Melihat orang tertawa-tawa, Malaikat Penggali Kubur kepalkan kedua tangannya. Tapi kejap lain kedua tangannya dibuka kembali dan kini diangkat ke depan perutnya.


“Terlalu berisiko kalau aku menghantam hanya pada satu orang! Mereka pasti akan ramai-ramai membendung! Hem….” Malaikat Penggali Kubur melirik.
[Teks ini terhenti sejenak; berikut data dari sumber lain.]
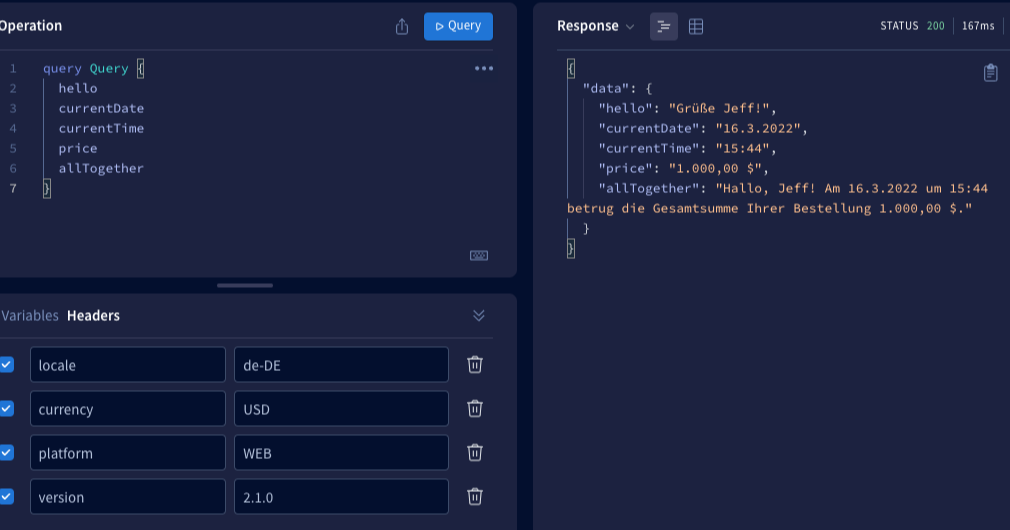Image resolution: width=1010 pixels, height=530 pixels.
Task: Switch to the Variables tab
Action: tap(30, 316)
Di lain pihak, sebenarnya Joko juga sedang berpikir. “Kitab di tangannya punya kekuatan luar biasa! Pukulan ‘Serat Biru’ dan ‘Sundrik Cakra’ belum mampu membuatnya roboh tak berkutik! Tapi…. Pasti segala sesuatu ada kelemahannya! Yang jadi pertanyaan, di mana letak kelemahan kitab itu…?! Bisa saja aku mengajaknya bertarung jarak dekat, tapi sekali dia punya kesempatan, aku akan celaka sendiri…. Namun apa boleh buat. Kukira hanya itu satu-satunya jalan. Dia tidak diberi kesempatan untuk mengusap kitab di balik pakaiannya….” Akhirnya Joko memutuskan. Dia melirik sekilas pada Malaikat Penggali Kubur. Kejap lain tiba-tiba Joko tepuk keningnya sendiri. “Bodoh! Dia boleh punya kitab luar biasa sakti! Tapi kalau dia tidak bisa melihat di mana lawan, kitab sakti tidak akan ada gunanya! Ah…. Berarti senjata utamanya bukan pada kitab itu! Tapi pada matanya!”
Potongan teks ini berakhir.